La démocratie représentative implique une transparence et un contrôle de tous les instants, et ce,  afin de respecter le rôle de chacun, au sein du contrat social : celui qui existe entre l’État et le citoyen.

Mettre en place la moins mauvaise des solutions, le choix du meilleur type de gouvernance nécessite un minimum d’implication de la part des deux parties prenantes. Alors qu’aujourd’hui, d’un coté le français a tendance à rejeter le politique, de l’autre, les politiques sont, très majoritairement, de plus en plus autistes aux réalités qui sont vécues par la plus grande partie de leurs concitoyens. Obnubilés qu’ils sont, par la satisfaction de leurs ambitions et la gestion d’une carrière qu’ils veulent la plus tranquille, longue et fructueuse possible.

Le but n’est pas de casser un système qui a donné satisfaction jusqu’à présent, mais de l’améliorer, pour remettre le sens démocratique au gout du jour. Il s’agira donc, particulièrement, d’actualiser le process qui a fait de la démocratie Française l’un des modèles qui ont le plus essaimé dans le monde : « le débat ».
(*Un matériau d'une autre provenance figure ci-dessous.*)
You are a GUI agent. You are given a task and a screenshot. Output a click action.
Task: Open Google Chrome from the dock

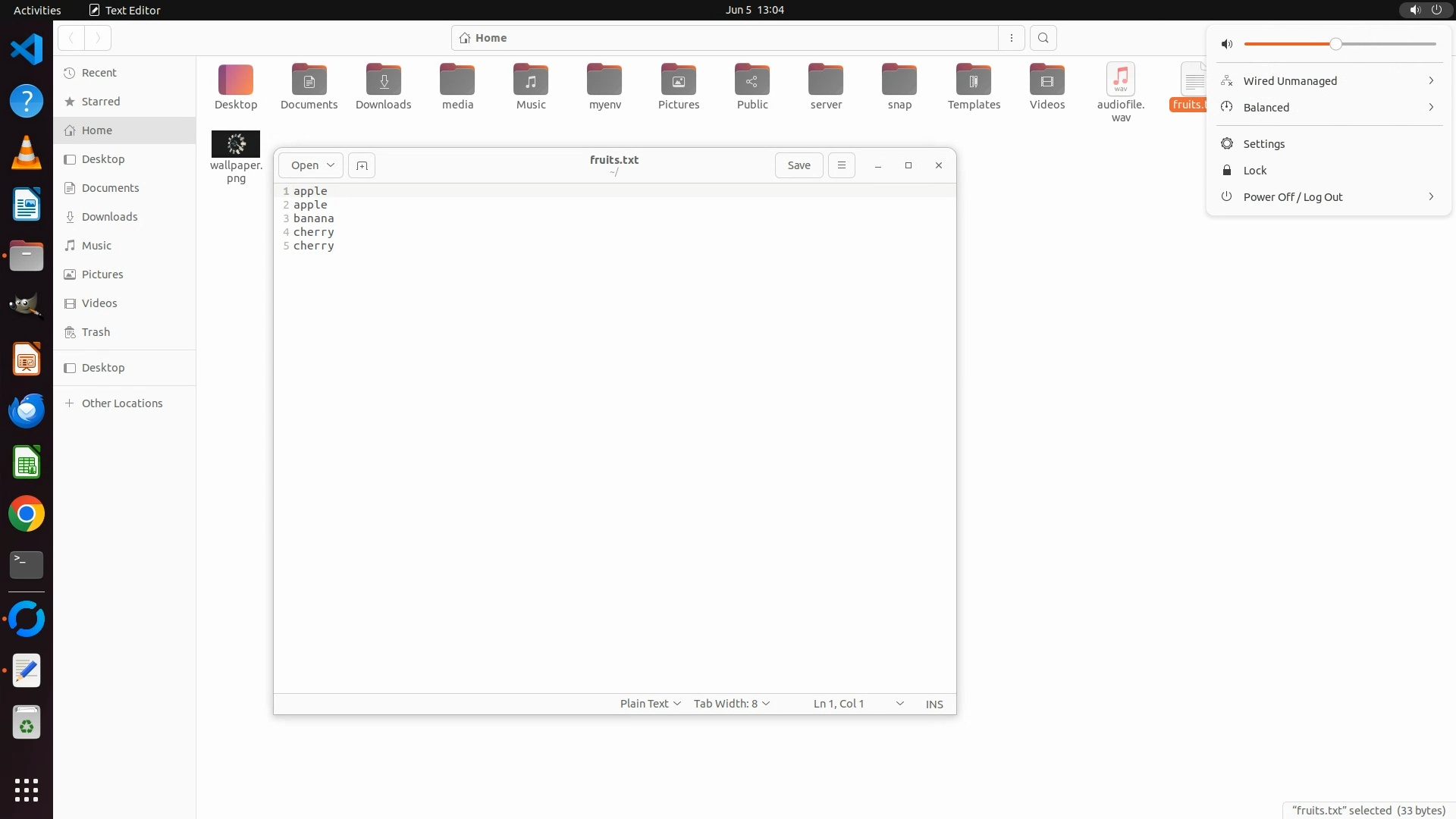click(27, 514)
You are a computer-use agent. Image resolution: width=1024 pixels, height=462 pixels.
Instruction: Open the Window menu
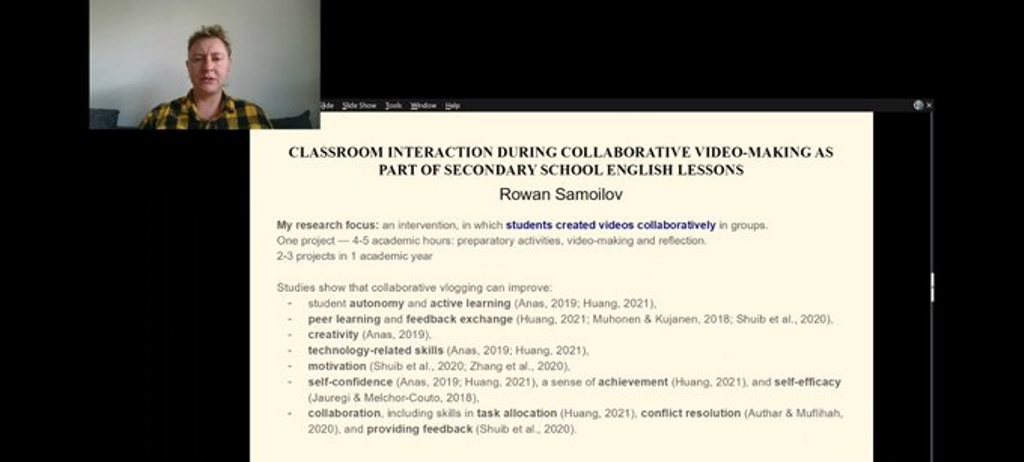tap(423, 105)

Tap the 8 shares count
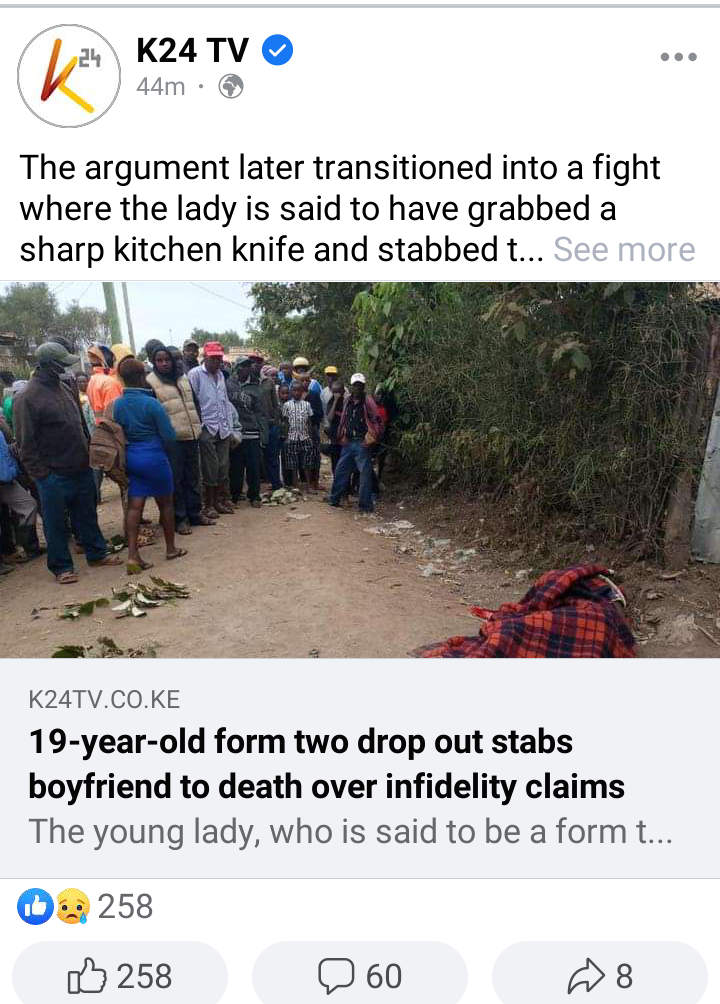pyautogui.click(x=624, y=976)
Je prône une réorganisation géographique des débats, ceux qui touchent le niveau local et qui font suite à des projets intelligemment maturés, qui maillent et structurent le territoire. Une des solutions passe par la mise en place de lieux d’échanges et de gestion de projets, éloignés de la sphère médiatique qui se contente, majoritairement,  de diffuser des informations et des désinformations essentiellement descendantes.

Ces lieux pourraient s’installer dans l’héritage des « Cercles Républicains » (ou tout autre système associatif) qui, dans l’échange et la co-construction, ont permis de faire vivre une démocratie citoyenne, qui prend ses racines dans les réalités spécifiques à chaque territoire. N’ayant jamais été dotés d’un quelconque pouvoir, et ne recevant aucune aide financière de l’État, ces structures ont été, par le passé, les sources des propositions les plus ambitieuses et des cheminements intellectuels les plus hardis. Elles ont, sans aucun doute, eu une grande influence sur de nombreux pans de politiques françaises successives.

Alors que la façon de faire de la politique inhérente aux partis se cantonne quasi-uniquement à un entre-soi réducteur et le soutien d’idées et de principes doctrinaires. A contrario, celle des « Cercles républicains » a prouvé, durant la Révolution française (puis durant la IIIème et la IVème République), que l’esprit d’entreprendre et l’ouverture humaniste du peuple français n’était pas une fiction. Afin d’être cohérente avec la complexité de notre société mondialisée, ces structures se doivent d’être dotées des types d’organisation les horizontaux, souples et éprouvés. Les prises de décision y étant, le plus possible, basées sur la prise en compte bienveillante des différents avis, dans le cadre des outils de promotion et de gestion de l’Intelligence collective.